# EXTRACT TO READ
Content starts
Saturday, January 31, 2009

The Glass Cockpit

Our Cessna Caravan is equipped with the Garmin G1000 avionics suite. It's often referred to as a "glass cockpit" because it replaces all the traditional round dial mechanical gauges with computerized information on three large format LCDs. If you clicked on the Garmin G1000 link above, you'll see the color displays that present all the information you would see on a traditional panel, and much more beyond that. Below them are four small round dial gauges used only as a backup if there were to be a complete failure of all three of the primary displays.

There's a mind-boggling amount of information presented to the pilot here. A single screen is capable of showing all six of the basic flight instruments, communication and navigation radios, navigation information, engine instruments, airplane systems information, moving map, flight plan, traffic, XM satellite weather, autopilot modes, wind vector, and alerting messages. Just ONE screen. Of course, that gets pretty busy on a single screen, so fortunately we have three.
Content ends
# COMPLETE THE FOLLOWING
A – Rewrite the stretch of the glass cockpit post from "The Glass Cockpit" through "the primary displays.", changing "Garmin G1000" to "Garmin avionics system".
B – According to the glass cockpit post, how many small round dial gauges sit below the displays as a backup?
Rely only on the text above to answer.

# EXERCISE DATA
Content starts
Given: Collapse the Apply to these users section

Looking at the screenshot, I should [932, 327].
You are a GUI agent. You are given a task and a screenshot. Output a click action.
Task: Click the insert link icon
Content ends
# RESPONSES BY ITEM NUMBER
A –
The Glass Cockpit

Our Cessna Caravan is equipped with the Garmin avionics system avionics suite. It's often referred to as a "glass cockpit" because it replaces all the traditional round dial mechanical gauges with computerized information on three large format LCDs. If you clicked on the Garmin avionics system link above, you'll see the color displays that present all the information you would see on a traditional panel, and much more beyond that. Below them are four small round dial gauges used only as a backup if there were to be a complete failure of all three of the primary displays.

B – Four.